I cried during House of Gucci. The film plays like a dramatic, foreboding, even Shakespearean novella on how family and business truly cannot mix. Why? Because you never know when it is love or money that is motivating those around you to push you for success. The lines blur between investing in someone’s heart versus their bank account, and, on November 24, the Guccis go from fashion house to fable. 

Currently, there are no living Guccis that run Gucci and the level of conniving, betrayal, and, eventually, murder that leads to one of the greatest fashion houses not being run by its own namesake is absolutely tragic. The “myth” of the FALL OF GUCCI can, technically, begin even before Maurizio (Adam Driver) and Patrizia (Lady Gaga). When you have a family business there is an inherent clash between generations and their perception of what it means to take their “money-maker” into the future. Aldo (played so fabulously by Al Pacino) sees himself as the builder of his father’s empire, Rodolfo (Jeremy Irons) the designer, and their sons frustrated as to whether inheriting a dynasty means you lose your voice. 

Jared Leto plays Paolo, and my boy got screwed at the end. He is, basically, the blubbering idiot of the family, and it is hard not to feel both bad and grossed by Leto’s caricature portrayal of this sad dunce. Yet, you feel bad for him because he is somebody that wants to do more and do better, but whether he is actually good enough remains a mystery because the Guccis are not, exactly, getting together for Thanksgiving, which is where Patrizia finds her “in” and Gaga delivers a performance that does not try to glorify or abdicate that Ms.Reggiani is horrible person. 

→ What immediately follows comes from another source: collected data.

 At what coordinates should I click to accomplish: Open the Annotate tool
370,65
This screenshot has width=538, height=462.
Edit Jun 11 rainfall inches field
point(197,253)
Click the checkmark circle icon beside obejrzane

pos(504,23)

My grandmother always said that you can only be friends with a “snake” for so long. I always wondered if she said that because the “snake” would eventually betray and bite you or you would get tired of hanging out with a snake. The murkiness of this dynamic is what defines Maurizio and Patrizia. It is why even shady characters like, Salma Hayek’s Pina and Jack Huston’s Domenico De Sole are able to wedge between them, and why, ultimately, Driver and Gaga carry Ridely Scott’s creation on THEIR BACKS! At a whopping 180 minutes, as a New Yorker, I welcome a long ,immersive film considering our movie prices are through the roof. House of Gucci gives viewers an introspective, philosophical analysis on whether a bad person can truly love. 

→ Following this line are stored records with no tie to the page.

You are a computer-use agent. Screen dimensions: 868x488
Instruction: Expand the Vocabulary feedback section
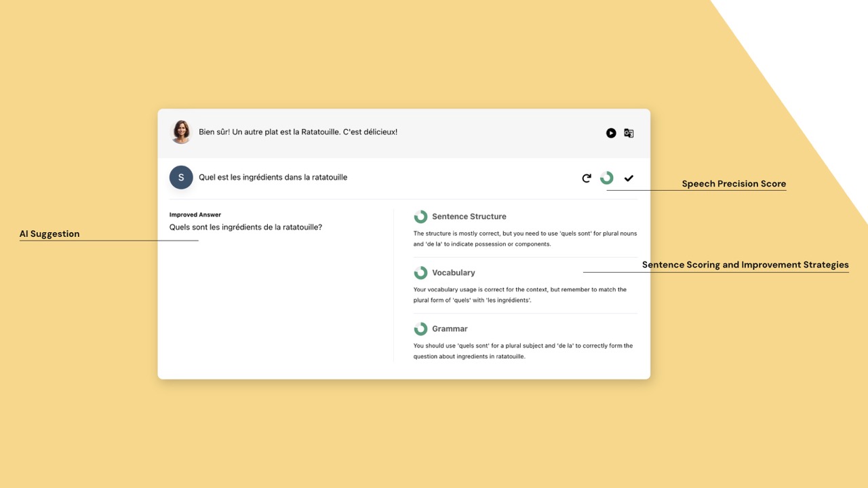[x=454, y=272]
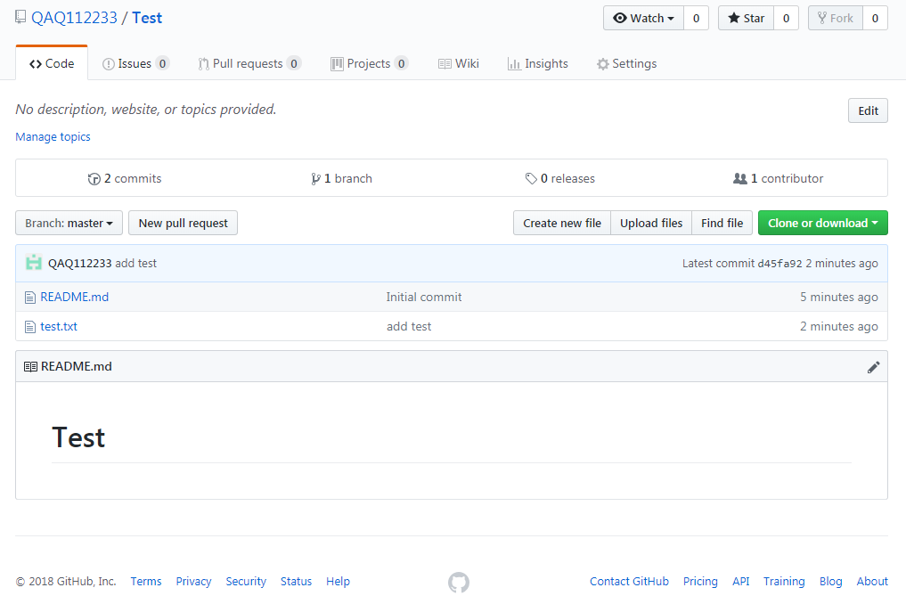906x604 pixels.
Task: Click the test.txt file icon
Action: click(30, 327)
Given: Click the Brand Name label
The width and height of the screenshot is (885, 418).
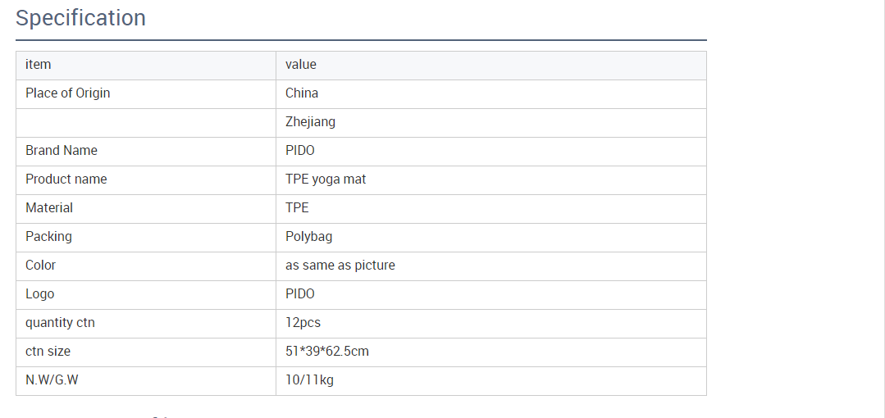Looking at the screenshot, I should (62, 151).
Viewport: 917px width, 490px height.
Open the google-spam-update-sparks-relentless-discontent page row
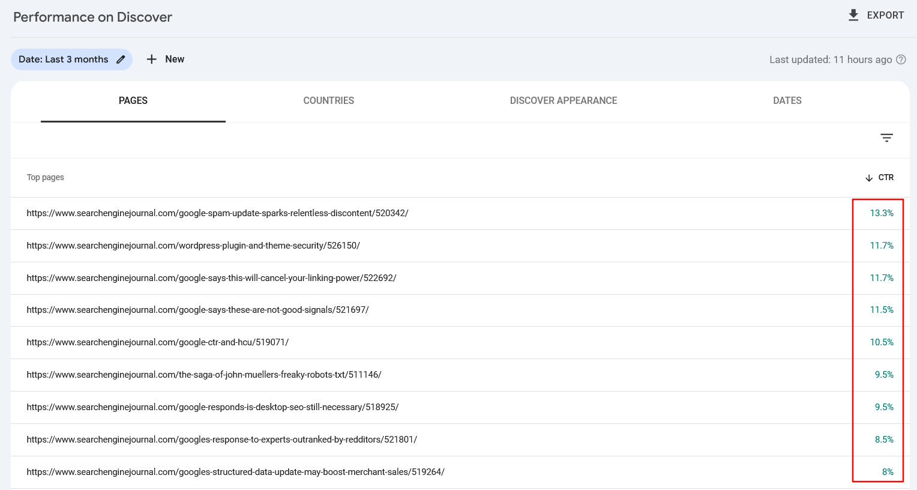(217, 213)
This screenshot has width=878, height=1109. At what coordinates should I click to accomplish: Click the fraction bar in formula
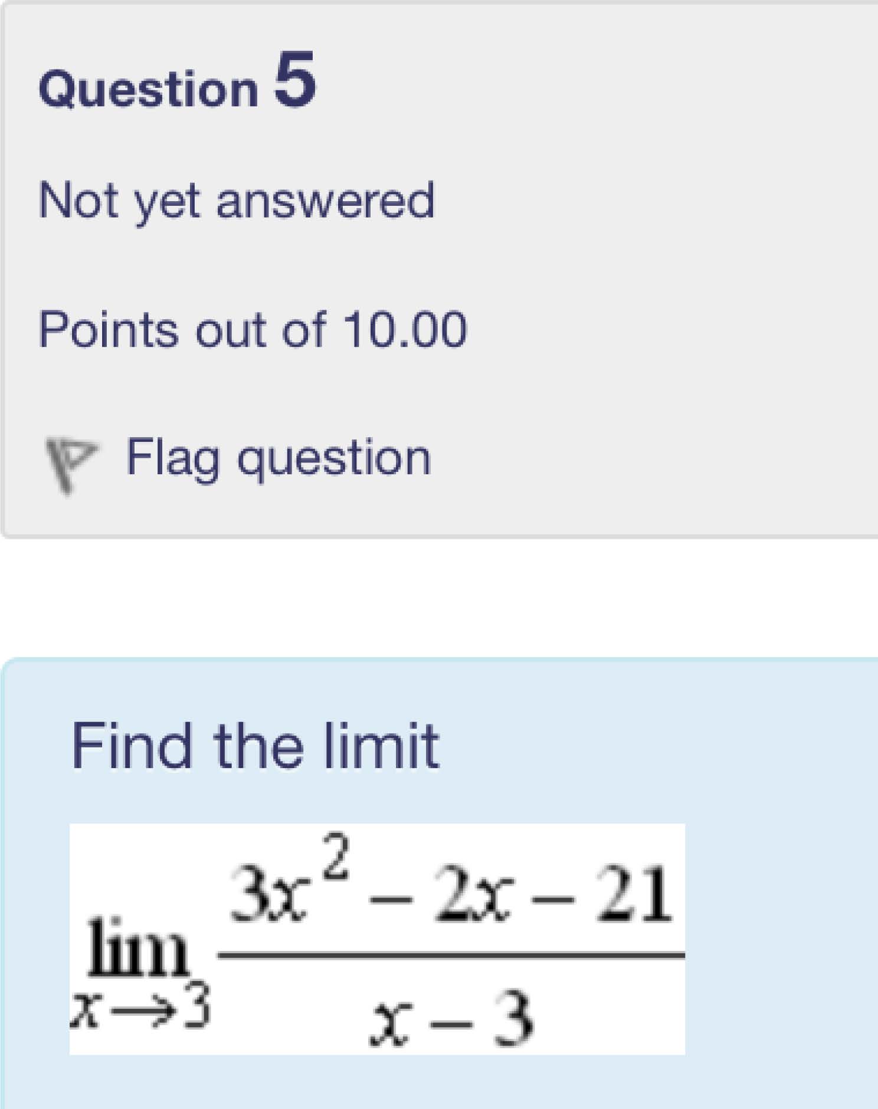451,954
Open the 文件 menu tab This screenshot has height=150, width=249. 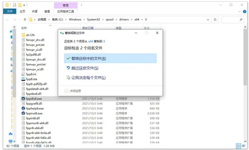pyautogui.click(x=9, y=12)
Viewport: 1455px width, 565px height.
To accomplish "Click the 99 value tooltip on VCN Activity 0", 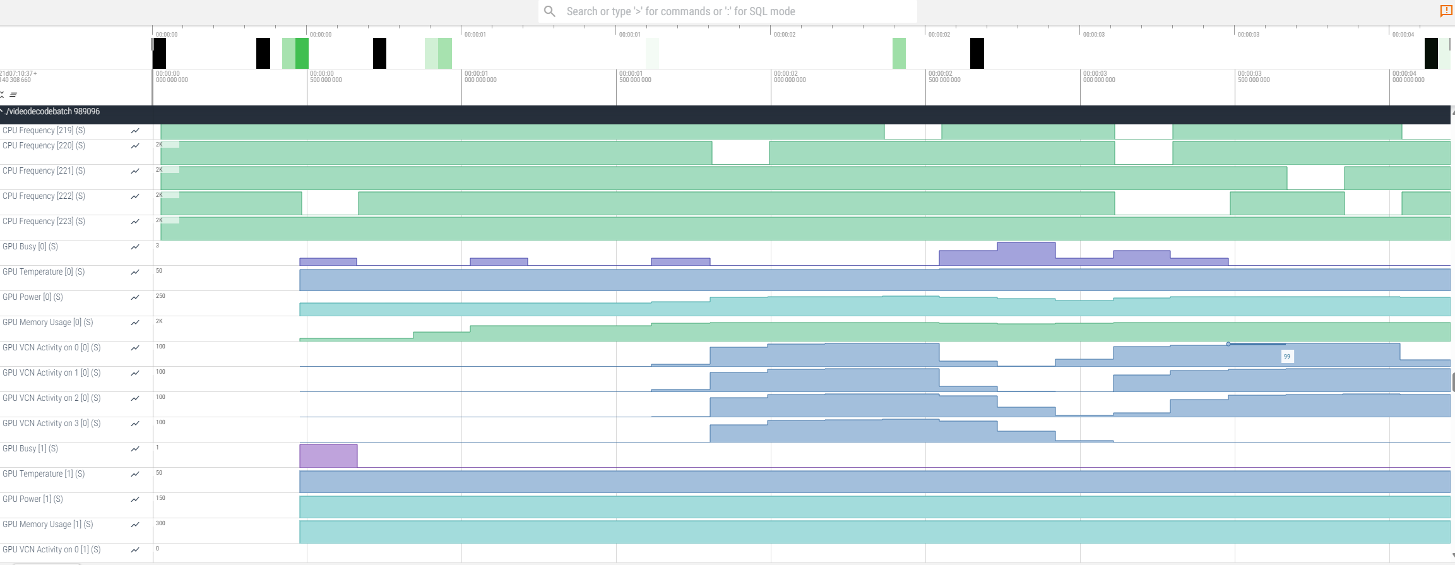I will point(1286,357).
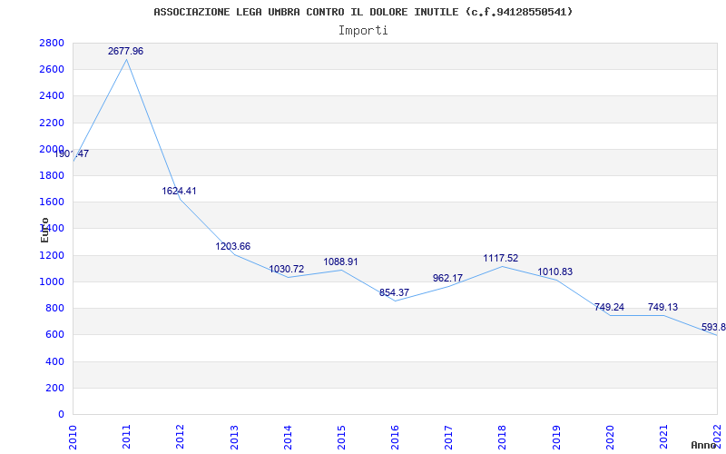Viewport: 726px width, 454px height.
Task: Select the 749.13 data label
Action: point(662,307)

From the beginning, Patrizia dreams of wealth, and Maurizio is like a door in front of a mansion that won’t open. In the same way she aims for money, he aims to get away from it; fantasizing more about her humbler lifestyle because he already knows money fuels family drama, which is why he prefers a family without it. Known for his serious roles and rather serious demeanor, Driver will enamor audiences with how sweet, noble, and goofy Maurizio, which makes his deathly end so sad. Out of  every person on the screen, he was the only one that only wanted love and part of House of Gucci’s “mystery” is trying to figure out whether Patrizia ever did or could love him because her ambitions were always for power. In the end, Love is Power, but Power is not Love.